In each case, Clinton said she would look for areas in which the countries could work with the United States, while acknowledging and confronting topics of disagreement.
“We are being extremely vigorous in our outreach because we are testing the waters, we are determining what is possible, we’re turning new pages and resetting buttons, and we are doing all kinds of efforts to try to create more partners and fewer adversaries,” she said on National Public Radio.
Clinton also had to soothe allies unnerved by some of these moves. Arab and Israeli leaders are worried about the outreach to Iran, while Eastern and Central European countries are wary of potential deal-making with Russia on missile defense.

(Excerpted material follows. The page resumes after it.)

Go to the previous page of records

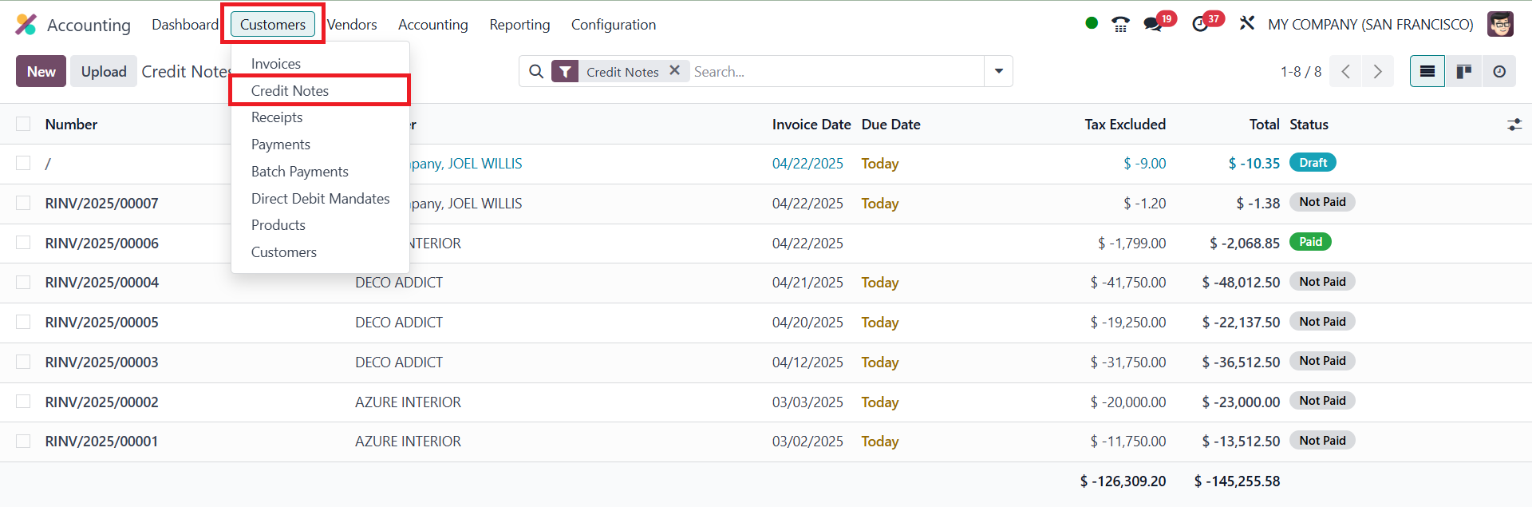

By week’s end, Clinton could claim progress, at least in terms of process. In Syria, Foreign Minister Walid al-Moualem and other officials met for about four hours with Acting Assistant Secretary of State Jeffrey Feltman and White House official Dan Shapiro. “We found a lot of common ground today,” Feltman told reporters in a conference call from Damascus. “It is my view that Syria can play an important and constructive role in the region.” But he added, “The differences between our two countries will require more work.”
At a news conference Saturday in the Turkish capital, where she held talks with Turkish officials, Clinton said it was too soon to say whether the United States would send an ambassador to Syria for the first time since 2005.
But she emphasized that the administration will press for peace talks between Israel and Syria, saying that the “importance of this track cannot be overstated.” Turkey last year brokered indirect talks between Israel and Syria, but the Bush administration stayed aloof from that effort.
n Saturday, Iran responded positively to Clinton’s plans to invite it to the conference on Afghanistan, an overture that could bring the secretary face to face with her Iranian counterpart by the end of the month. “The U.S. and global powers have realized that the issues in Afghanistan cannot be solved without the presence of the Islamic republic,” Gholam Hossein Elham, a spokesman for the Iranian government, told reporters in Tehran.
The dinner meeting in Geneva on Friday with Russian Foreign Minister Sergei Lavrov yielded no breakthroughs on arms control, missile defense or other thorny issues. But the atmospherics were strikingly different than Lavrov’s often-stormy sessions with Clinton’s predecessor, Condoleezza Rice.
“I hope Hillary will agree with me,” said Lavrov after the two diplomats emerged from the dinner. “I venture to say we have a wonderful personal relationship.”